After collaborating on the Nikiski Middle-High School large mural project, the 17-year-old student knows one thing for certain:

“I am an artist,” Acacia Fisher said. “I feel more confidence in my art that I have had in my entire life.”

The high school junior was one of more than 60 middle and high school students who worked together to create the mural, composed of seven 4-by-8-foot sheets of plywood. Art teacher Anna Widman and Seward-based mural artist Justine Pechuzal presented the mural to the school Friday morning.

Widman, the mind behind the mural, said she had been brainstorming to create a community mural since she began working at the school four years ago.

Her idea was to tie the school and area community into one piece of art — and Charlie’s Pizza owner Steve Chamberlain said that is exactly what the mural does.

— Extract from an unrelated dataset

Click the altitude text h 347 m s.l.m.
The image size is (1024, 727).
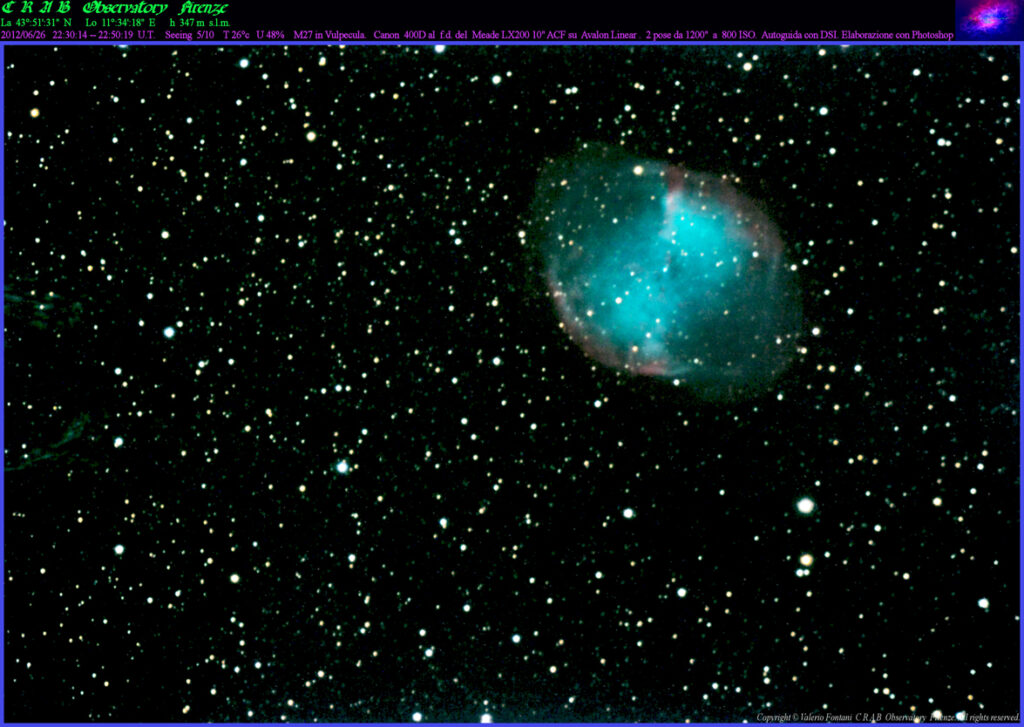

“It’s got local businesses, small businesses and oil businesses included in it,” Chamberlain said. “They did a good job. They got a little bit of everything.”

After receiving a grant to bring Pechuzal down to help, Widman selected the student artists and set to work.

She briefed her students on design elements and principles and spent two weeks with Pechuzal painting the backdrop for the mural.

During that time also, students sketched still life drawings that Widman and Pechuzal later browsed through for images to include in the mural.

“The background is all that we put together,” Widman said, “and then we projected their sketches onto the board.”

Fisher, who painted a tie-dye shirt on a figure in the right corner of the mural, said not only had the mural boosted her creative confidence, but she now plans to study art in college. She had been planning studies in massage therapy.

Other students said they felt they had contributed a sense of legacy to the school.

“I liked being a part of something that will be here a long time,” 15-year-old Alexa Schmidt said.

For Schmidt and Fisher, the mural was the largest art project they had ever worked on. The same is true for 15-year-old Arianne Parrish.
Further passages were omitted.